Dabei war der General bei "Film" ganz sicher Samuel Beckett. Er war der Einladung Barney Rossets, des Gründers der Grove Press, gefolgt, der einige seiner Autoren, darunter eben Beckett (und Pinter und Ionesco, Duras und Robbe-Grillet) um Drehbücher bat, von denen damals allerdings nur das von Beckett tatsächlich verfilmt wurde. Ionescos "Hard-Boiled Egg" brauchte für seine Verfilmung bis 2005.
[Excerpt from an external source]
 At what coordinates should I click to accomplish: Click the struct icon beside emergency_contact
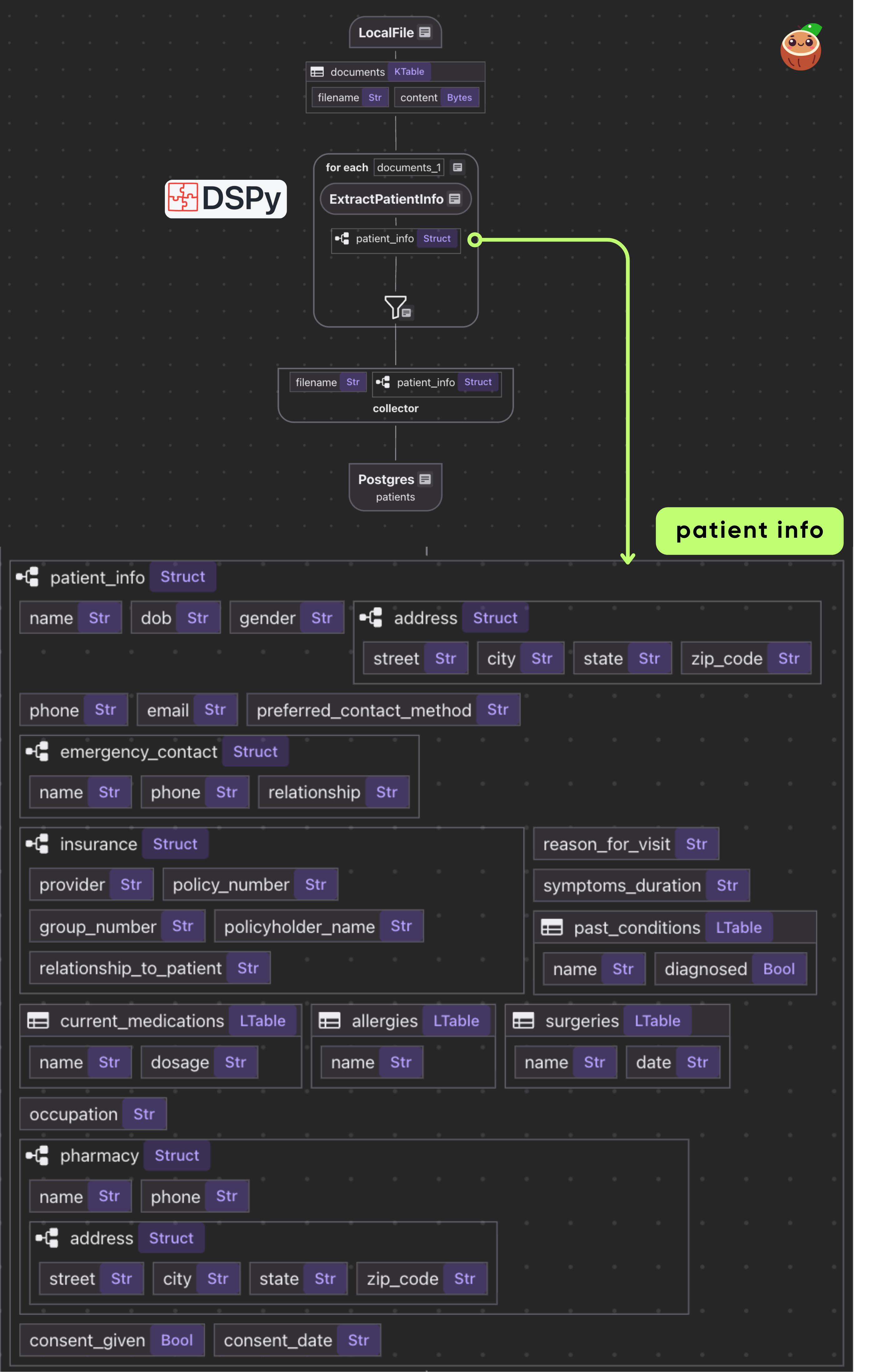(38, 751)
Die Idee, die "Film" zugrunde liegt, ist grandios: einen Mann vor den Blicken fliehen zu lassen, die seine Gestalt erfassen. Auch und vor allem vor dem Kameraauge. Dieses heißt im Drehbuch "E" (für "eye"), während der Mann, den Keaton spielt, "O" heißt (wie "object"). Wir sehen dann auf einer Länge von etwa 22 Minuten einen Mann in langem Mantel und dem typischen flachen Keaton-Hut von hinten, der erst eine Mauer entlanghastet, einem Paar ausweicht, weiterstolpert, in ein Haus und schließlich in seine Wohnung eintritt, immer auf der Flucht davor, gesehen zu werden - er zieht den Vorhang vors Fenster, verhängt den Spiegel, jagt Hund und Katze fort, deckt das Fischglas ab und den Vogelkäfig, selbst die augenähnlichen Aussägungen der Sessellehne. Schließlich hat er alle Blicke von sich abgezogen außer einem - seinem eigenen.
"Film" war eine Sensation, aber er war nicht ganz so, wie Beckett, der vom Filmen und von Technik überhaupt gar nichts verstand, sich das vorgestellt hatte. Aus acht Minuten, die der Prolog dauern sollte, wurde eine. Der Rest war unbrauchbares Stroboskop-Gezapple. Jetzt sind Teile des vermeintlich unbrauchbaren Materials - wie das so ist: unter einem Spülstein von Barney Rosset, der den Film auch produzierte - wieder aufgetaucht. Der Filmarchivar und Restaurator Ross Lipman hat "Film" restauriert. Und er hat einen Weg gefunden, die ursprünglich geplante Fassung nun wieder ahnen zu lassen, und zwar in einer Dokumentation, einem "kino-essay". Es soll, so berichtet "movingimagearchivenews", die Geschichte von Becketts "Film" erzählen und den Satz des irischen Philosophen George Berkeley in den Mittelpunkt rücken: "To be is to be perceived", eine Erkenntnis, deren Tragweite im Zeitalter des Films, des Digitalen gar, im achtzehnten Jahrhundert nicht vorherzusehen war. "Film" sei Becketts Antwort auf diesen Satz. Und Buster Keaton? Ist er nicht der, der immer mit Beckett verglichen wird?
VERENA LUEKEN
Notfilm von Ross Lipman wird beim Filmfestival in London uraufgeführt. Eine DVD mit Film und Notfilm soll im Frühjahr 2016 herauskommen.